WHAT TO PRODUCE
Copy out the material word for word, starting with the line that contains "At what coordinates should I click to accomplish: Open" and going on through the end of the material. Leave out the pictures.

-- begin --

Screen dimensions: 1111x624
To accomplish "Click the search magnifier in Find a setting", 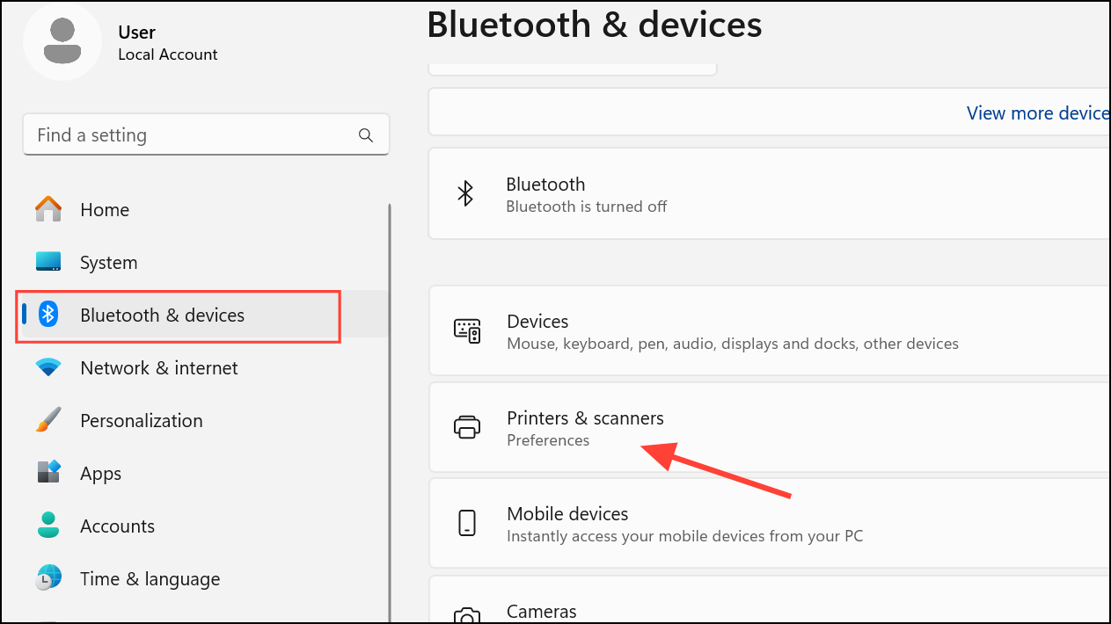I will pos(365,134).
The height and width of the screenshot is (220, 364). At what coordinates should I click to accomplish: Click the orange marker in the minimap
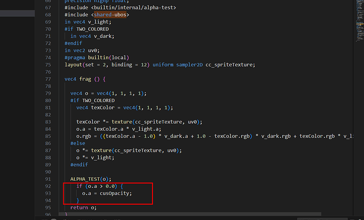coord(360,24)

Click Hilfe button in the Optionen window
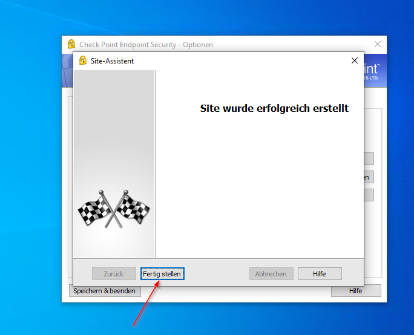(356, 291)
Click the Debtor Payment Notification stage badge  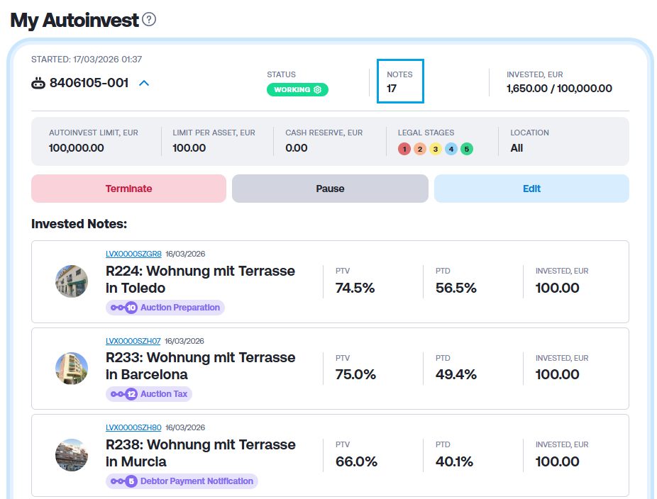[182, 481]
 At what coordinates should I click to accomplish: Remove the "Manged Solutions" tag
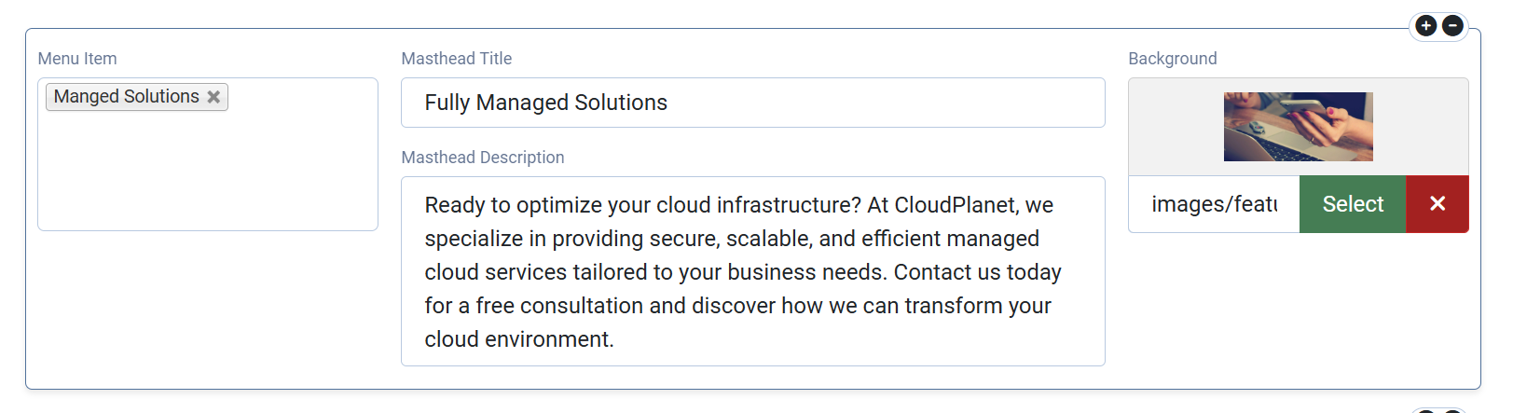coord(213,97)

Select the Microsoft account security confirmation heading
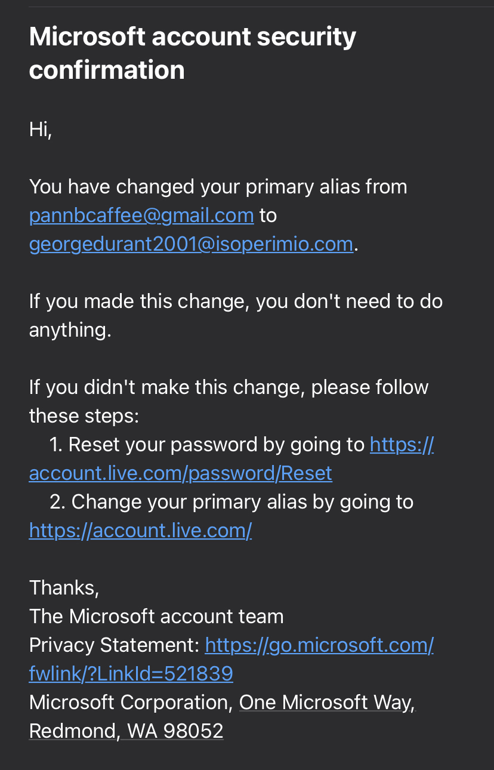coord(192,53)
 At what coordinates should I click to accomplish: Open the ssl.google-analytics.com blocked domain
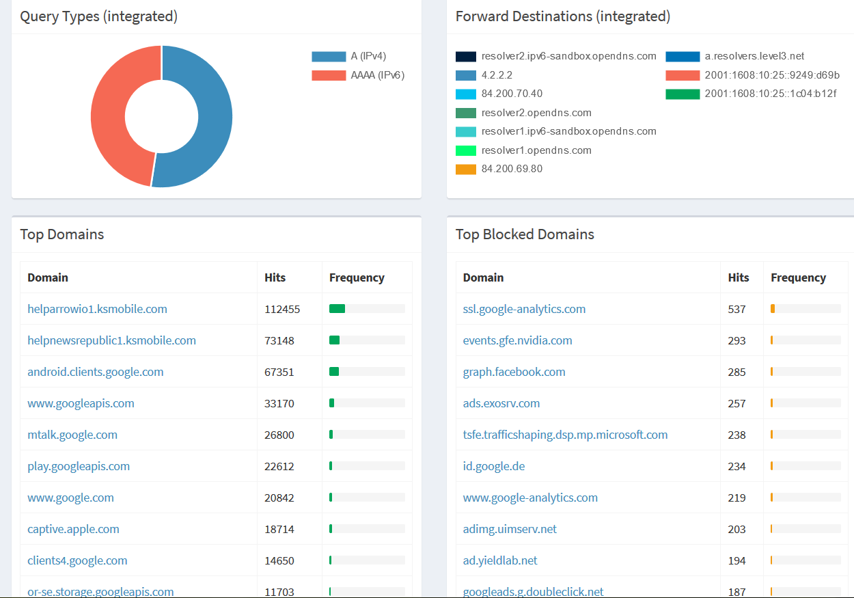[524, 308]
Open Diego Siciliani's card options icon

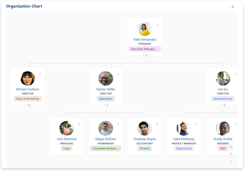[118, 124]
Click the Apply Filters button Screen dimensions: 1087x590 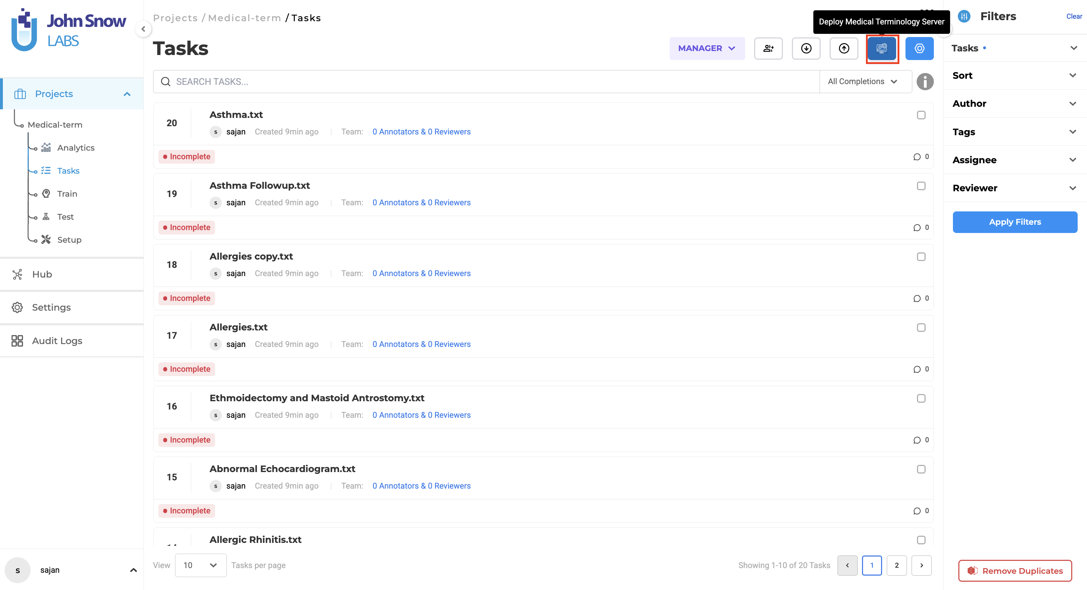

-- end --

RESPONSE TO THIS TASK
 At what coordinates should I click to accomplish: Open the ssl.google-analytics.com blocked domain
[524, 308]
Open Diego Siciliani's card options icon

[118, 124]
Click the Apply Filters button Screen dimensions: 1087x590 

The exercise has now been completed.